At my old English boarding school, we had a sporting saying that one should “tackle the ball and not the man.” I carried on echoing this sort of unexamined nonsense for quite some time—in fact, until the New Hampshire primary of 1992, when it hit me very forcibly that the “personality” of one of the candidates was itself an “issue.” In later years, I had little cause to revise my view that Bill Clinton’s abysmal character was such as to be a “game changer” in itself, at least as important as his claim to be a “new Democrat.” To summarize what little I learned from all this: A candidate may well change his or her position on, say, universal health care or Bosnia. But he or she cannot change the fact—if it happens to be a fact—that he or she is a pathological liar, or a dimwit, or a proud ignoramus. And even in the short run, this must and will tell.

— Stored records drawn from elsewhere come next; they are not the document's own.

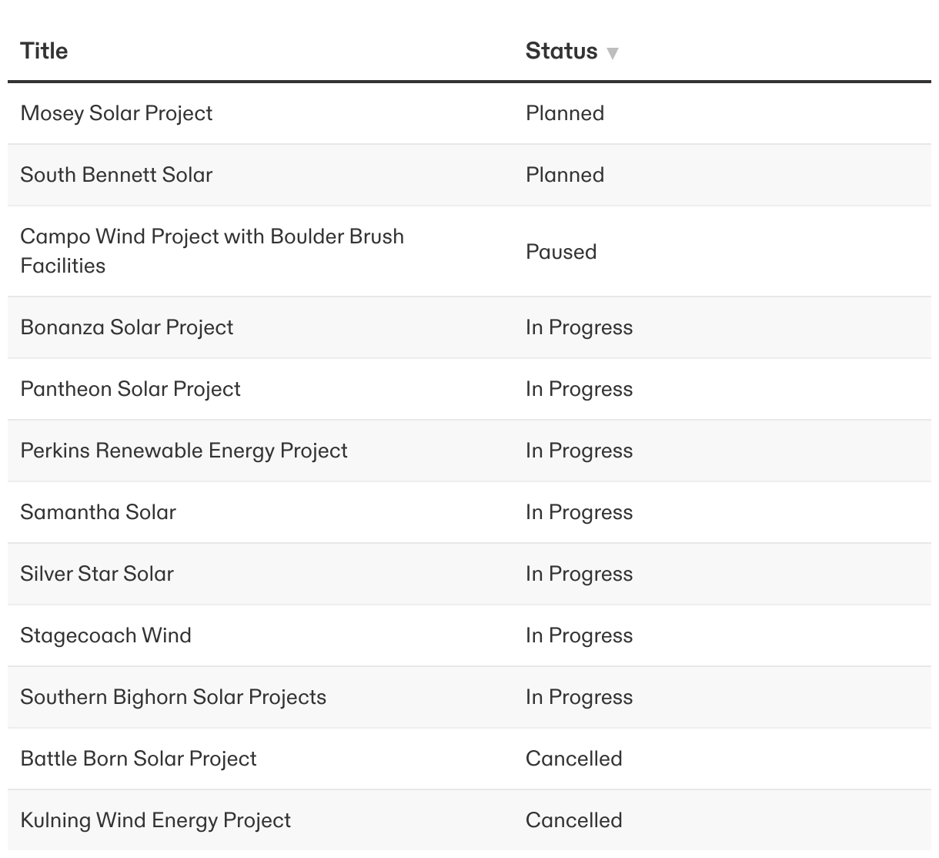The width and height of the screenshot is (939, 858).
Task: Open South Bennett Solar entry
Action: (x=116, y=175)
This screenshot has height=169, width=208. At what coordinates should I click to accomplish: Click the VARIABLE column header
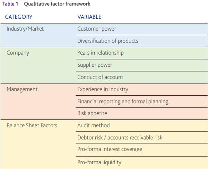click(89, 17)
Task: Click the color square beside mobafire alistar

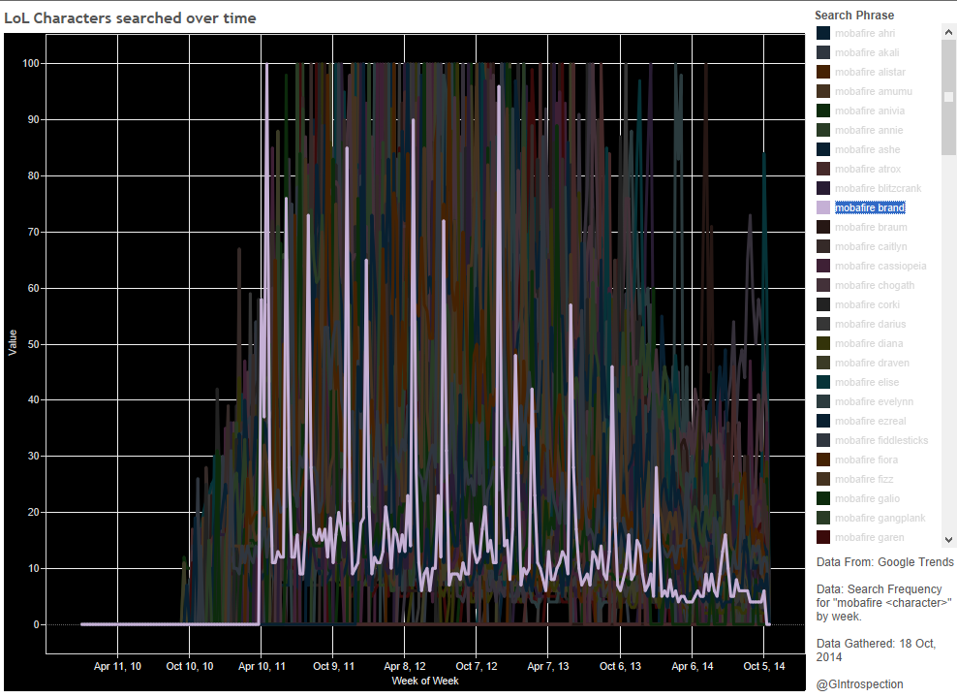Action: pos(823,72)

On “the issues” in these closing weeks, there really isn’t a very sharp or highly noticeable distinction to be made between the two nominees, and their “debates” have been cramped and boring affairs as a result. But the difference in character and temperament has become plainer by the day, and there is no decent way of avoiding the fact. Last week’s so-called town-hall event showed Sen. John McCain to be someone suffering from an increasingly obvious and embarrassing deficit, both cognitive and physical. And the only public events that have so far featured his absurd choice of running mate have shown her to be a deceiving and unscrupulous woman utterly unversed in any of the needful political discourses but easily trained to utter preposterous lies and to appeal to the basest element of her audience. McCain occasionally remembers to stress matters like honor and to disown innuendoes and slanders, but this only makes him look both more senile and more cynical, since it cannot (can it?) be other than his wish and design that he has engaged a deputy who does the innuendoes and slanders for him.

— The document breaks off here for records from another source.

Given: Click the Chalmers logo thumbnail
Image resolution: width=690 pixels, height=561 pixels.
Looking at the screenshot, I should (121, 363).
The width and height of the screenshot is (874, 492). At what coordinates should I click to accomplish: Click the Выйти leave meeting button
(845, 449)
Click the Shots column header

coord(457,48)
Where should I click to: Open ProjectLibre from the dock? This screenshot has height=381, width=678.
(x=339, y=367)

I suppose it could be said, as Michael Gerson has alleged, that the Obama campaign’s choice of the word erratic to describe McCain is also an insinuation. But really, it’s only a euphemism. Anyone with eyes to see and ears to hear had to feel sorry for the old lion on his last outing and wish that he could be taken somewhere soothing and restful before the night was out. The train-wreck sentences, the whistlings in the pipes, the alarming and bewildered handhold phrases—”My friends”—to get him through the next 10 seconds. I haven’t felt such pity for anyone since the late Adm. James Stockdale humiliated himself as Ross Perot’s running mate. And I am sorry to have to say it, but Stockdale had also distinguished himself in America’s most disastrous and shameful war, and it didn’t qualify him then and it doesn’t qualify McCain now.

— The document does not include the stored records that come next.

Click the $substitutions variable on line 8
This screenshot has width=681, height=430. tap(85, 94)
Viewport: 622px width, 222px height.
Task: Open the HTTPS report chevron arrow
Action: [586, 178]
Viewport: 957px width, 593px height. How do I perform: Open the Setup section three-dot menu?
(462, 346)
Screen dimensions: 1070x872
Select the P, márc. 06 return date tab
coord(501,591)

The most insulting thing that a politician can do is to compel you to ask yourself: “What does he take me for?” Precisely this question is provoked by the selection of Gov. Sarah Palin. I wrote not long ago that it was not right to condescend to her just because of her provincial roots or her piety, let alone her slight flirtatiousness, but really her conduct since then has been a national disgrace. It turns out that none of her early claims to political courage was founded in fact, and it further turns out that some of the untested rumors about her—her vindictiveness in local quarrels, her bizarre religious and political affiliations—were very well-founded, indeed. Moreover, given the nasty and lowly task of stirring up the whack-job fringe of the party’s right wing and of recycling patent falsehoods about Obama’s position on Afghanistan, she has drawn upon the only talent that she apparently possesses.

It therefore seems to me that the Republican Party has invited not just defeat but discredit this year, and that both its nominees for the highest offices in the land should be decisively repudiated, along with any senators, congressmen, and governors who endorse them.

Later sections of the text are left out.